Traffic queuing at the Longman roundabout, Inverness.
Traffic queuing at the Longman roundabout, Inverness.

New figures have revealed that the number of casualties on roads across Scotland has dropped to its lowest ever level.

Government statistics revealed there were 1,514 fewer people injured in road accidents last year compared to 2016.

The drop in the number of accidents involving injuries was yesterday welcomed by safety campaigners.

However, they called for more work to be carried out to further reduce casualty numbers.

The Transport Scotland figures show that there were 9,391 casualties across Scotland, including 146 deaths in 2017.

The Highland council area was named the worst for fatal crashes during the year.

Fifteen people were killed on the region’s roads and 417 were injured.

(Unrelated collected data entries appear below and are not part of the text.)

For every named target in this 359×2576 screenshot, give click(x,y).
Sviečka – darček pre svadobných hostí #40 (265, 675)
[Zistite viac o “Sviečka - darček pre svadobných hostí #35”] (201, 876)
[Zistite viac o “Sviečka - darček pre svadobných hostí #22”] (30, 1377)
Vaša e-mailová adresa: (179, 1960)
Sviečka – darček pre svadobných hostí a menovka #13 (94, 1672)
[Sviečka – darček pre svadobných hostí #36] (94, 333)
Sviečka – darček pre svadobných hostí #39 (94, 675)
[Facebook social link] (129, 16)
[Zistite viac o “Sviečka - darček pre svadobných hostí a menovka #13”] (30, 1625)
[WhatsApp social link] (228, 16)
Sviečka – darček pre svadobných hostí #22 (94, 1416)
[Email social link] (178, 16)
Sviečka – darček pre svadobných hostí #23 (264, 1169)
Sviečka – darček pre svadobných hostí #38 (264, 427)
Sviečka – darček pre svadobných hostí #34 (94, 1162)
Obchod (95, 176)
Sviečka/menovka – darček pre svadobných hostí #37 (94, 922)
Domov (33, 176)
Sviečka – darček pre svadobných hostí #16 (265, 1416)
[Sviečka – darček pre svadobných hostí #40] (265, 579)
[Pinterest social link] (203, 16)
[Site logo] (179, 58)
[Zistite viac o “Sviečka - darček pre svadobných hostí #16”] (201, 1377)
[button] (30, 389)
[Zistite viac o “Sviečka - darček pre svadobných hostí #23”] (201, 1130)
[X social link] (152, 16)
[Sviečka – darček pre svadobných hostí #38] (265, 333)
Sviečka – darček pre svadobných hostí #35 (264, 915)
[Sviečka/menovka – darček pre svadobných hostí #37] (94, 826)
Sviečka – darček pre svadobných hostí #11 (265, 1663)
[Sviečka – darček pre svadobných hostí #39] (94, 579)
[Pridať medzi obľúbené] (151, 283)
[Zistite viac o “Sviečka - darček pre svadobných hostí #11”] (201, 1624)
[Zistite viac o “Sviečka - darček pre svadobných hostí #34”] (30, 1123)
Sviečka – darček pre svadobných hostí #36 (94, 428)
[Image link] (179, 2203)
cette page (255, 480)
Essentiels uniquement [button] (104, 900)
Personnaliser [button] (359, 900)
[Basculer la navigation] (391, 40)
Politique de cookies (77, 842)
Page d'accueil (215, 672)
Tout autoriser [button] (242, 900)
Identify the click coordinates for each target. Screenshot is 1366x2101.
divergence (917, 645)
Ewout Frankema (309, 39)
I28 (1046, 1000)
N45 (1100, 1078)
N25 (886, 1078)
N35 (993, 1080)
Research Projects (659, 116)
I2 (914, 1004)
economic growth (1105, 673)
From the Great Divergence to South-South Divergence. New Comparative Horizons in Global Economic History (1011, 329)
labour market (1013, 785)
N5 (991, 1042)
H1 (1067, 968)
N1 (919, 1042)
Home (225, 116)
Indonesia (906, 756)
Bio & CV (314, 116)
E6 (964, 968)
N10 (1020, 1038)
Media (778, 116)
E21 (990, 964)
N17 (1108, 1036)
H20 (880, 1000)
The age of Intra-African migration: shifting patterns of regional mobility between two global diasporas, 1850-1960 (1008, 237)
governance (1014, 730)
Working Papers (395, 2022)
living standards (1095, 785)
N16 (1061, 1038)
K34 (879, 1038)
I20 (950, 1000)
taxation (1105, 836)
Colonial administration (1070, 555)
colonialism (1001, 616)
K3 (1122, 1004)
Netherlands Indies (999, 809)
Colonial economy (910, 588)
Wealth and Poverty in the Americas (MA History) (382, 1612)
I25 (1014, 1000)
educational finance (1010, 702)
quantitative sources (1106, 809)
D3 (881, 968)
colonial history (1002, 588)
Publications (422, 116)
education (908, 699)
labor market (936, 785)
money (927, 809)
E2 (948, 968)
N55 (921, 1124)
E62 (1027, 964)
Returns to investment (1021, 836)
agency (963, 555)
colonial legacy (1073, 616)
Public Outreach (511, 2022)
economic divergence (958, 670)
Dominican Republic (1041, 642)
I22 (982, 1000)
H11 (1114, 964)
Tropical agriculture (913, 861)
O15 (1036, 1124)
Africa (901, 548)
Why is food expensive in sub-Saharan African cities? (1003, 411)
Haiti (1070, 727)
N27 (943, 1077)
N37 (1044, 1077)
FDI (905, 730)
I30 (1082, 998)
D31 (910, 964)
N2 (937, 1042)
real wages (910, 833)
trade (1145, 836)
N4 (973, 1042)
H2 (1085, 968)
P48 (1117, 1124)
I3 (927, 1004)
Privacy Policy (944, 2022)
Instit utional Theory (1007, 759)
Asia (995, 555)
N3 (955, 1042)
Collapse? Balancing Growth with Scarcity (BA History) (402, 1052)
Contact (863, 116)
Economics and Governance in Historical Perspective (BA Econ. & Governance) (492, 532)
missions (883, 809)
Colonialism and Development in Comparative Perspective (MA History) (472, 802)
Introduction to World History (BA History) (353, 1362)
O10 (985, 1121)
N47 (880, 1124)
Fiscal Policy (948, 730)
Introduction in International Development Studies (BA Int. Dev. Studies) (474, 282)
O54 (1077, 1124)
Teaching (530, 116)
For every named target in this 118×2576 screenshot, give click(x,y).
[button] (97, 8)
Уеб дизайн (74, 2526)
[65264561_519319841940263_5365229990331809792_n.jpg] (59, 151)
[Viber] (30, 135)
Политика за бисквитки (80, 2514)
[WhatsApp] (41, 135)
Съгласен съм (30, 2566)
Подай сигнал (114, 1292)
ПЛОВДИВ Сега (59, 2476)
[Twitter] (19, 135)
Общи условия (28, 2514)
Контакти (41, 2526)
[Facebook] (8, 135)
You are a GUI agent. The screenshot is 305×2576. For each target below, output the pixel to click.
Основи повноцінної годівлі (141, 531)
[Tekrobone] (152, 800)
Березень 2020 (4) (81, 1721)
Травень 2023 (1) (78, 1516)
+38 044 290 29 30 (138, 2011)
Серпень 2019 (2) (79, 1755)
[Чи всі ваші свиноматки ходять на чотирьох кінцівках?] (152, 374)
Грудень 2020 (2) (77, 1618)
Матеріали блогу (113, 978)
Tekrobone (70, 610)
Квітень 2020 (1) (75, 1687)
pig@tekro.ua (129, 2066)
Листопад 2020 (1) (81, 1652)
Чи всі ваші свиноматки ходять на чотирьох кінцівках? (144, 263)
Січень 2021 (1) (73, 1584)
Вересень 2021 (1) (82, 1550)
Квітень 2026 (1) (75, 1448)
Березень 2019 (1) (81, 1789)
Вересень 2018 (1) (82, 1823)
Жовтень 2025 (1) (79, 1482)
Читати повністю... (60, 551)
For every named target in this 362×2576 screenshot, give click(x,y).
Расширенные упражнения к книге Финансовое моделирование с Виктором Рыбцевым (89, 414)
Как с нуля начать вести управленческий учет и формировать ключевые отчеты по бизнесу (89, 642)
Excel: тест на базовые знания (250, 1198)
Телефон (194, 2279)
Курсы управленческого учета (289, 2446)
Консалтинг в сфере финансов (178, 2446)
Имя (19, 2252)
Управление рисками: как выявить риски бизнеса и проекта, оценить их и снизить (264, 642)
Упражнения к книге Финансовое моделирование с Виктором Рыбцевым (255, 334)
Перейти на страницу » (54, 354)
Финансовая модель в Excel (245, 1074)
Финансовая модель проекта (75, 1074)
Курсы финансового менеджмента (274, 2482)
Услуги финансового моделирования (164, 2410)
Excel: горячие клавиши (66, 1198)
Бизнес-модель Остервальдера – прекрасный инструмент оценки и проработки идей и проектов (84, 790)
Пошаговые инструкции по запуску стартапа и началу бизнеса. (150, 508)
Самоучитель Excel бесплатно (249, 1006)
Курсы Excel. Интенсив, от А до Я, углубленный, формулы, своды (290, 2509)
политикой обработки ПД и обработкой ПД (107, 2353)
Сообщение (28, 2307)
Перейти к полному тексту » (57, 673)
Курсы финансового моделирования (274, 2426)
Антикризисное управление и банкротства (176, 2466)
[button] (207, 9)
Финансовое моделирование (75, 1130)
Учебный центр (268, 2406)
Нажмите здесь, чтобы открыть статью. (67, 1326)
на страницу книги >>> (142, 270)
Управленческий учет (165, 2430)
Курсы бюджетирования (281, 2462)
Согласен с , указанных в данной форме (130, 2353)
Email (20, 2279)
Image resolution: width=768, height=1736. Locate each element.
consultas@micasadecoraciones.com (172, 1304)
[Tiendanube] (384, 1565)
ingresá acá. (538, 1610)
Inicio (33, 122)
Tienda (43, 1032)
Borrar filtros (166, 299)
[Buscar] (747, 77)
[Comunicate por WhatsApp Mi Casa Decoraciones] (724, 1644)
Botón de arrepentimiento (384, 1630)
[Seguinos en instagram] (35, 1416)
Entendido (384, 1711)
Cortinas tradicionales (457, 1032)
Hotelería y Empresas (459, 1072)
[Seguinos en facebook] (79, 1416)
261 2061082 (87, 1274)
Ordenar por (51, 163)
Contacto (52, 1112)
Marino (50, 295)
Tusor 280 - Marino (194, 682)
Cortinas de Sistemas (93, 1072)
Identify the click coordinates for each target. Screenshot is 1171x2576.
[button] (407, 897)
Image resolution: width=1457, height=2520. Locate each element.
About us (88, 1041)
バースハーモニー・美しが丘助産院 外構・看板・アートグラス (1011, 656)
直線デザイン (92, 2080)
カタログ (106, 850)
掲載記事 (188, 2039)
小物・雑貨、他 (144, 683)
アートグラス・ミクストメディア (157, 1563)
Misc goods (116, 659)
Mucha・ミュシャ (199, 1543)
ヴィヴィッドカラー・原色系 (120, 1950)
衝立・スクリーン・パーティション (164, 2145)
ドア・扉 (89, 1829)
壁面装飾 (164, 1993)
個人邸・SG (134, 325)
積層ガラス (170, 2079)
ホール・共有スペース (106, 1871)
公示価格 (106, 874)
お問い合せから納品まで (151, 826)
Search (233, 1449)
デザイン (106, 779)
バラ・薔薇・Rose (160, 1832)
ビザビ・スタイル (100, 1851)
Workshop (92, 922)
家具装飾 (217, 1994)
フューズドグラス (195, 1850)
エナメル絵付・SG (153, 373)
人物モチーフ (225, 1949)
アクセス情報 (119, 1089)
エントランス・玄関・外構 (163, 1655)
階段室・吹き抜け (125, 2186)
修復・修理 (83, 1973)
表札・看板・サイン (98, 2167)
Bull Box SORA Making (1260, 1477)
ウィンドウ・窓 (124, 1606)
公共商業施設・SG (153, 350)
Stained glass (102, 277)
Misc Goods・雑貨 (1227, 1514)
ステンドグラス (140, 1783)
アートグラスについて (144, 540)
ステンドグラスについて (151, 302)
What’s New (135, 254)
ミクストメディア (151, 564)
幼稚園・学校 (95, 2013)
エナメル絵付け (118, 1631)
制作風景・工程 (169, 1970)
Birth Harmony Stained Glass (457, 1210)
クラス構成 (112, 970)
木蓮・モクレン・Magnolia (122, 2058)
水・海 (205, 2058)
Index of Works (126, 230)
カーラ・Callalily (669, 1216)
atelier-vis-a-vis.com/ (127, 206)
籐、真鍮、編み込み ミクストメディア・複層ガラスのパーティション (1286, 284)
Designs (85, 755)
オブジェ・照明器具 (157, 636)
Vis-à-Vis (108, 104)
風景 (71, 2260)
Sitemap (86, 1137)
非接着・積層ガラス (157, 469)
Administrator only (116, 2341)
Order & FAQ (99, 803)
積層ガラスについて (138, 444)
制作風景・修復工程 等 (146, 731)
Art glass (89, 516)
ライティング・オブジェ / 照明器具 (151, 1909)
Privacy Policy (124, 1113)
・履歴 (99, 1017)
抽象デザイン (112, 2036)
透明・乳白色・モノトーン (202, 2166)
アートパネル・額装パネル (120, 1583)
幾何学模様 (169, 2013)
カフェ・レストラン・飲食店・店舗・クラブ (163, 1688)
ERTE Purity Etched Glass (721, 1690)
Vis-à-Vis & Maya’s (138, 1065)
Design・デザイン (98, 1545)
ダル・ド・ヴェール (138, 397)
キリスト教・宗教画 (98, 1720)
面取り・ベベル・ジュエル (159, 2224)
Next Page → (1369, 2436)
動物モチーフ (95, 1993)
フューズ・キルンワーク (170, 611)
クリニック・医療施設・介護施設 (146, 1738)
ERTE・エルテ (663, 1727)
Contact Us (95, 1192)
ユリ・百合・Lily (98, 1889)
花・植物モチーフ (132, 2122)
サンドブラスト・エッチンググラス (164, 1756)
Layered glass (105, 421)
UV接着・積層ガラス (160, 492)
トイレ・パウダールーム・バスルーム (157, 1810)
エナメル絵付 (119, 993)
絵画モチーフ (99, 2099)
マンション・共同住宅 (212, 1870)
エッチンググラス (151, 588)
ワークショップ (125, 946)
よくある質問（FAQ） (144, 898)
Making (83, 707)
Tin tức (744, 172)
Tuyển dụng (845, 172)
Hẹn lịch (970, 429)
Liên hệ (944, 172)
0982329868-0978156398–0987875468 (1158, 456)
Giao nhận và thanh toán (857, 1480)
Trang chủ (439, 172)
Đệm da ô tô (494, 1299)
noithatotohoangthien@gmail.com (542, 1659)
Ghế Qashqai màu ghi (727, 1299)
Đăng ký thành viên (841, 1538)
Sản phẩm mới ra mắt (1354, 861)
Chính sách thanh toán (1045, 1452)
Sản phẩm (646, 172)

There were five deaths in Moray, while nearly 40% of the 84 injuries recorded were classed as serious.

In total, 331 people were hurt in Aberdeenshire and seven people were killed.

The number of injuries were lower in Aberdeen, where two people died and 177 were hurt.

Transport Minister Humza Yousaf said the figures reflect positive results from government-backed safety campaigns.

He also pointed to the initiatives such as the A90 average speed cameras as examples of ways casualty numbers can be lowered.

He said: “Casualties on our roads are at the lowest levels since records began.

“I recognise that this is of little consolation to the friends and relatives of people who have sadly died as a result of road traffic incidents.

“We cannot forget that behind every statistic lies a tragic story.

“That is why we say that one death is one too many and that there is more that we can do.”

Scottish Conservative MSP for the North East, Liam Kerr, said there was “no doubt” that progress was being made on road safety but branded the figures for the Highlands “very concerning”.

“There are still far too many fatalities, and certainly significant room for improvement,” he said.

“As we approach a time of year when there will be more tourists on our roads, it is important that people drive safely and carefully at all times.”

Joshua Harris, director of campaigns for safety charity Brake, said: “Tragically 33 people are still killed or seriously injured on Scottish roads every week, so our work is far from done.

“We urge the government to build on this momentum and implement policies which will trigger the next step-change in road safety.”